The swim start took place on a wobbly boat dock complete with hooks for boats to be tied to. After all the rocking last year though, I’m happy to say I was prepared for this year and had a decent start. I was wearing #7(my lucky number) and therefore, was able to pick a decent spot near the outer left side. I thought I’d done a good job of getting out fast after the start but was quickly proved wrong once I hit the first turn buoy and ran into most of the main pack trying to turn at the same time as me. I came out of the first lap, ran around the turn around cone and realized I was further back than I wanted to be. So, I red-lined the first part of the second lap and was able to make up some ground in the very choppy waters. With about 300 meters to go, I felt like I was in a good position in the main group.

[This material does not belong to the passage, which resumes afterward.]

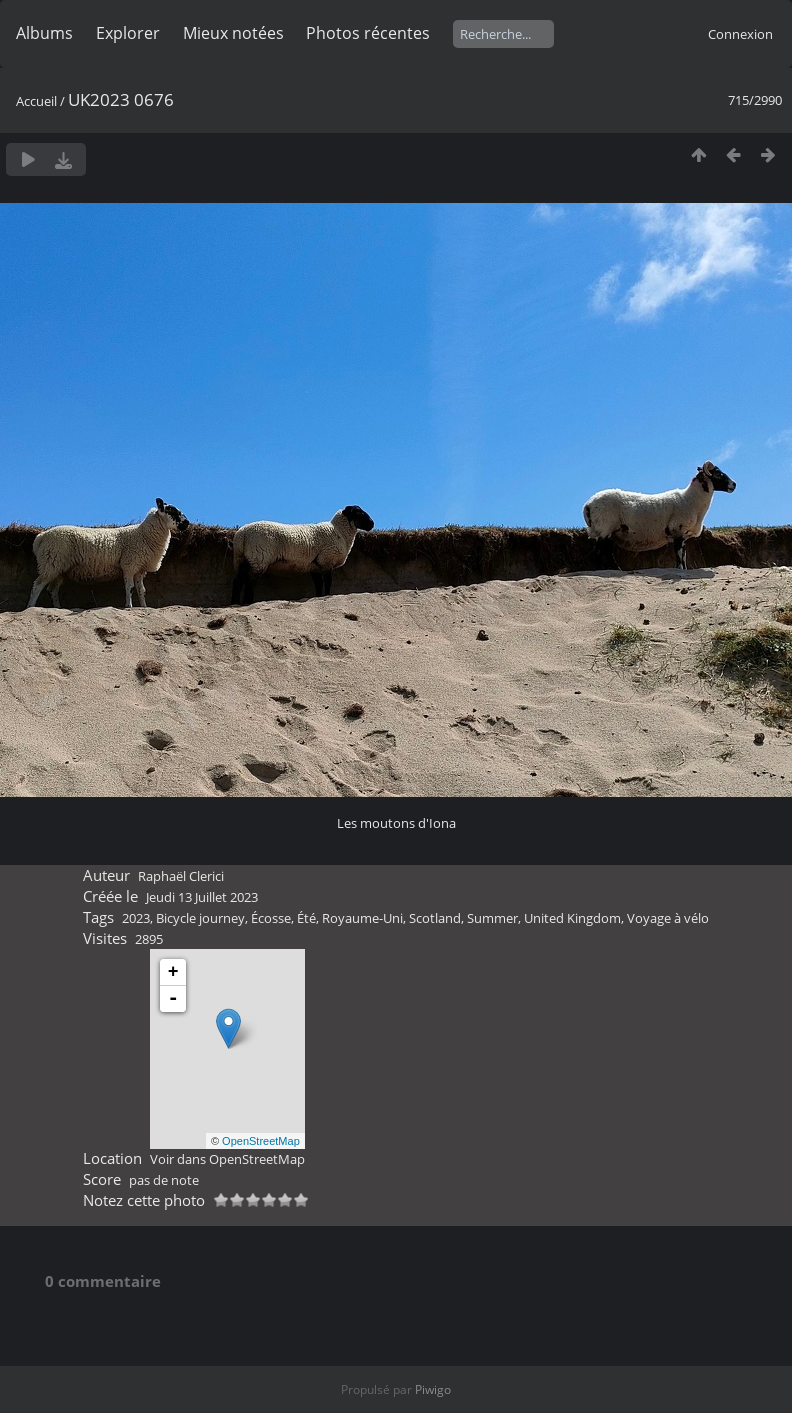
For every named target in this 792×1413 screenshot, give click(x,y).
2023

Then came the hardest part of the entire race…running up to transition on a hurt foot. The run-up was a little more of a Sunday jog than I would’ve liked, but I was so excited that I was able to hook onto a bike pack right out of transition that I quickly forgot. The bike course was mostly flat but the winds and the u-turns made it a bit tricky. My bike group of 4 did a good job of not losing too much ground to the group ahead of us and we added another with 3 laps to go on the 8 loop bike course to dismount as a group of 5.

I’d decided before the race that in T2 I would put on socks and wear my training shoes with orthotics to give my feet as much support as possible. As I did so, I watched as my fellow competitors quickly changed into their racing flats and took off. A couple seconds later, I was off and running as well. Having not run in 2 weeks, I had no idea what to expect and decided that if hurt to run right away I would stop. However, to my amazement I felt okay (thanks endorphins!) and continued on. I tried to stay relaxed and run a consistent pace, which I successfully did for the first 4 miles. It was about at this point that the throbbing pain in my foot started. It really didn’t get too bad until about 1 mile to go but at that point I thought I’d get to sit down faster running than walking. When I hit the finish line 12th overall and 9th American, I was in a world of pain and had trouble hiding it. Grrrrr….I hate feeling like a drama queen! But, I made it and the fact that I didn’t DNF made me so happy at the end of the day. Congrats to Sarah Haskins and Flora Duffy on an amazing race out there in which they literally swam, biked and ran away from the rest of the field!

So, as you all probably guessed, that was the end of the season for me. For now, I am in foot rehab and wedding planning mode. It’s amazing all the little details you can get caught up in…. Forced downtime is always a good thing, however, it is absolutely gorgeous right now in Colorado and I cannot help but be jealous of the runners I see heading out to the trails…oh well, I’ll be out there soon enough!


A “Low” in Kelowna




After a 5-year hiatus, I was back in Kelowna, Canada for another crack at this ITU race with a monstrous hill. Back in 2007, my first year as a pro triathlete, I think it’s safe to say that I didn’t know how to ride a bike too well and relied mostly on my swimming and running skills to get me through. However, after training at altitude in the mountains of Colorado, I felt more confident in my biker chick abilities and was ready to race for the podium!

Sadly, my bike had other ideas… apparently the electronic shifting must’ve been a little bit off and every time I tried to shift from my small to big ring after climbing the aforementioned monstrous hill, the chain would slip off and I’d have to put it back on. I continued on each time, picking up a new group of people to ride with almost every lap until the final lap when instead of just slipping off, my chain jammed underneath the frame and I was unable to continue.

The positive things I had to take away from the race were this: 1) I can finally make it up the hill no problem and stay with the group 2) Kelowna is an absolutely gorgeous city! I’m going to go there as often as I get the opportunity! 3) The race organizers and volunteers there are so sweet! They came to get me after my bike broke and made sure I was physically (and mentally) okay…awesome people! 4) The other Americans rocked this race… 3 Americans in the top 5!